Two job threads exist, one for reading and one for writing. When thread one is done with a file, it will read the next file already as well, while thread 2 is finishing it's write to the first file, and so forth.

The tools also allows to specify non-standard buffer size. With larger buffers, there will be much less fragmentation.

Copying dirs and files, link preservation(and not), concat multiple files into one file and other features. See help below.

Note that you need buffer-size X 2 (times two) of RAM, as for threaded copy we use 2 buffers. So if buffer-size is 1GB to minimize a very large file fragmentation, you need 2GB of RAM to run the acp

Where will multithreading help

Obviously, it won't help if you are copying a file or files on a laptop on a local disk from one directory to another.

It will help if you have 2 disks and are copying between them. It will also help if you are dealing with large disk arrays that can take multiple r/w simultanously.

It will help if you are copying between 2 network locations using your machine as a proxy.

It will help if you are copying from network or local to a network drive.

It will somewhat help if you are copying between local and network.

Where will crazy-large buffers help

This was actually done to help create large files for virtual machines.

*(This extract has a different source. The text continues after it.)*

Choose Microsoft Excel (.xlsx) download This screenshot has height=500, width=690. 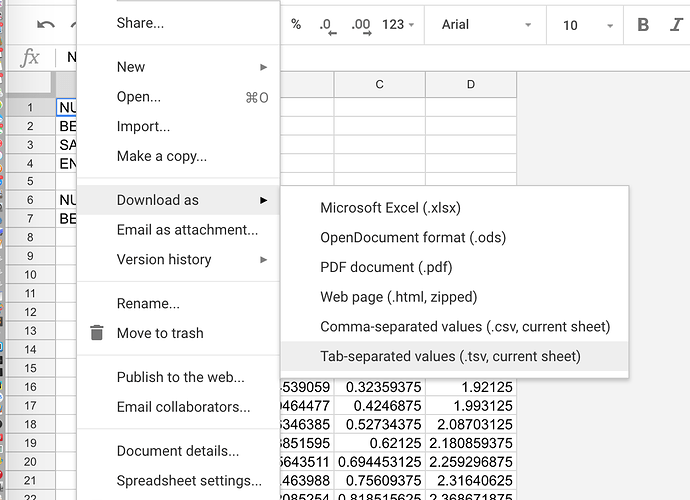pyautogui.click(x=390, y=208)
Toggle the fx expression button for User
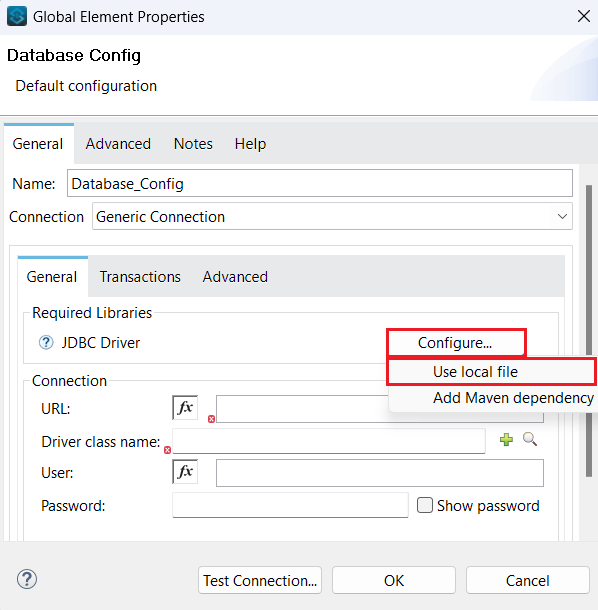598x610 pixels. tap(185, 472)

Setting buffer size to 1GB during copy to a netapp filer where these were hosted, made the virtual machines run much faster as the files were not as fragmented (single 1GB flush will attempt on most filesystems to find a continuous 1GB space if possible to minimise fragmentation).

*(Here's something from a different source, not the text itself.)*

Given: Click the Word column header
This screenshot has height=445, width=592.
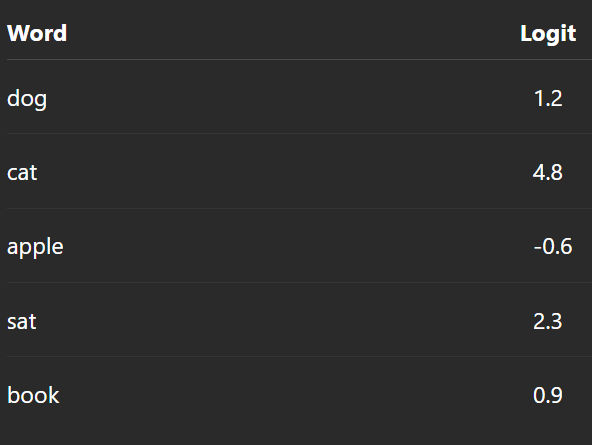Looking at the screenshot, I should [x=37, y=33].
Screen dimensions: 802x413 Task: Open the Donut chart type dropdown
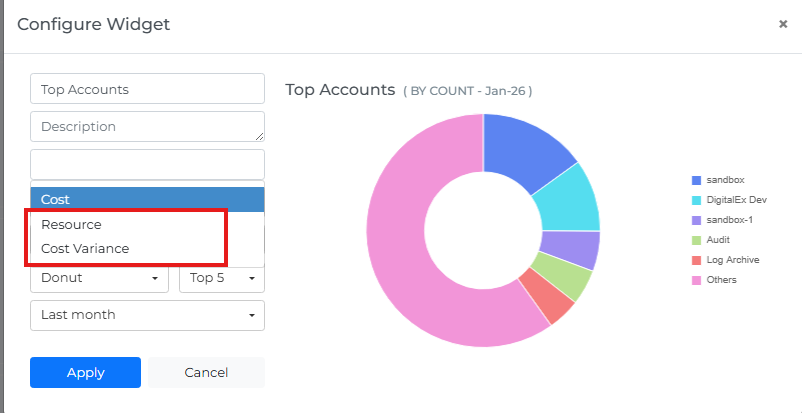[100, 277]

So, cases like this one. To fight off fragmentation. Most filesystems play nice and properly handle large buffer write calls by ensuring fragmentation is minimal.

Usage

Get the binary for your OS from the build job artifacts. See https://gitlab.com/bestmethod/go-acp/-/jobs - with a download button on the right-hand side. Or enter the job and "Browse" artifacts.

$ ./acp --help
2018/06/12 16:30:29 Usage:
  acp [OPTIONS] source_file [source_file [...]] destination_file

Application Options:
  -e, --report-each       Report as each file has completed being copied (for multi-file copy using recursive or config file)
  -s, --buffer-size=      Select buffer size to use. For SSDs optimal speed is 131072 (128KB). Use multiples of (e.g. 256KB, 1MB). Bigger buffer = less fragmentation. RAM required = buffer*2. (default: 131072)
  -p, --progress=         Print progress of copy operation ever X seconds. Disabled=0. (default: 1)
  -w, --print-raw         If set, will not print progres in human-readable format (e.g. 1MB) but always in bytes.
  -m, --override-mode     If set, will override permissions of destination if it already exists. Otherwise, will preserve existing destination permissions.
  -d, --delete-first      If set, this will delete the destination file before writing. Useful for changing inode number and resetting ownership.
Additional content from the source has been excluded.